A few days before the Austria DSB decision, the European Data Protection Supervisor (EDPS) issued a decision on the use of Google Analytics by the European Parliament.
For Schrems II: EDPS says “if you don’t have any documentation to prove compliance, then you certainly can’t be compliant.”
Here are some key practice points, not just on Schrems II transfers, for all of us who engaging in cry and pray.
Controller Processor
- You can still determine use of cookies on a website without being a controller if you are doing this while operating under the controller’s general instructions (i.e. the setting up and functioning of the website).
- You may outsource the publication of a privacy notice to your processor but, a) you are still liable and b) be mindful of the fact that they may not be privacy notice experts either. Make sure you get sufficient guarantees that they can implement appropriate technical and organizational measures to carry out these tasks.
- Not providing sufficiently detailed instructions to your processor is a violation of the law.
- The responsibility for a compliant DPA between controller and processor lies with both controller and processor.
Mind your website design practices:
- Don’t copy paste code from one website to another indiscriminately. You may accidentally copy cookies and trackers that are not necessary. (This is universally right. Be careful when duplicating precedent.)
- Please make sure that your banners and disclosures are consistent across the different languages used in your website.
On Cookies:
- Once a cookie is installed on a device it can’t be deemed “inactive” even if it wasn’t actually used to transfer data.
- A cookie may only be considered strictly necessary if the service as such would not function without it. The choice of a certain implementation technique that relies on cookies is not sufficient to justify strict necessity if you have the choice of a different implementation that would work without cookies. Generally, the web services should be able to work without cookies requiring consent.
- Even first-party analytics, which are often considered as a “strictly necessary” tool for web service operators, are not strictly necessary to provide a functionality explicitly requested by the user and are consequently, in principle, subject to the requirement of consent.

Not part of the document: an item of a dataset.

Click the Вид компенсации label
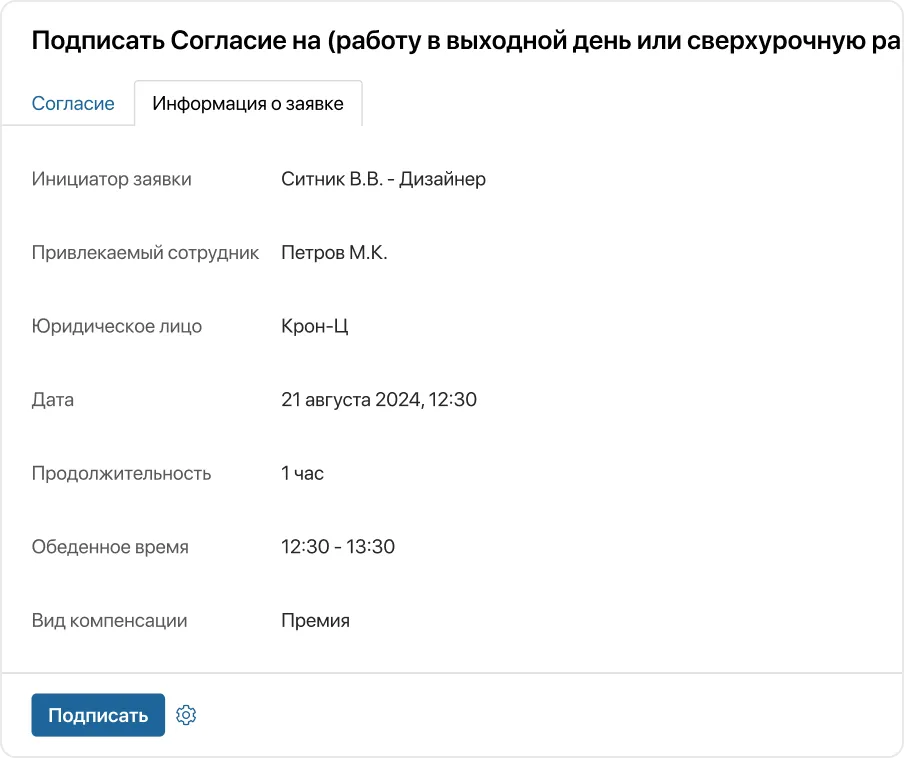Screen dimensions: 904x758 point(110,620)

Mind your privacy notices and cookie banners:
- A provision in a privacy disclosure that states that data will be stored “until the end of the provision of services,” based on a contract, is not in line with the principle of storage limitation because there is no link between the storage of the data and the provision of the services, which is undetermined time-wise.
- You need to list processors when describing data sharing.
- Cookie banner text should refer to the types of information accessed or stored through the cookies as well as the purposes for such access or storage, and the information conveyed through the banner should be identical in all linguistic versions. Finally, it should provide users the option to consent or not to the processing of non-essential cookies. In this regard, the banners should include an opt-in button allowing users to accept cookies, making it clear that by clicking on the button the users agree to the deployment of cookies.
- Cookie walls’ are not in line with the regulation, meaning that for consent to be freely given, access to the website’s service and functionalities should not depend on the users’ consent for cookies that are not strictly necessary in the sense described above.
- In cases where personal data collected through the cookies are shared with third parties, such as analytics partners, the cookie banner should draw the users’ attention to it.
On Schrems II:
- Transfers of personal data to the US can only take place if they are framed by effective supplementary measures in order to ensure an essentially equivalent level of protection for the personal data transferred.
- You must be able to provide documentation, evidence or other information regarding the contractual, technical or organizational measures in place to ensure an essentially equivalent level of protection to the personal data transferred to the US in the context of the use of cookies on the website.
On DSARs:
- You must provide complainants with confirmation as to the fact that their personal data had been processed in the context of the use of third party cookies on your website. If you subsequently demonstrate that it is impossible for you to identify the data subjects, you need to inform them of that too. .
- You must provide relevant DSAR information even if you are aware that the processing of the personal data in question was unlawful, as the main purpose of the right of access under is precisely to enable data subjects to become aware of the processing and verify the lawfulness thereof, or exercise other data subject rights.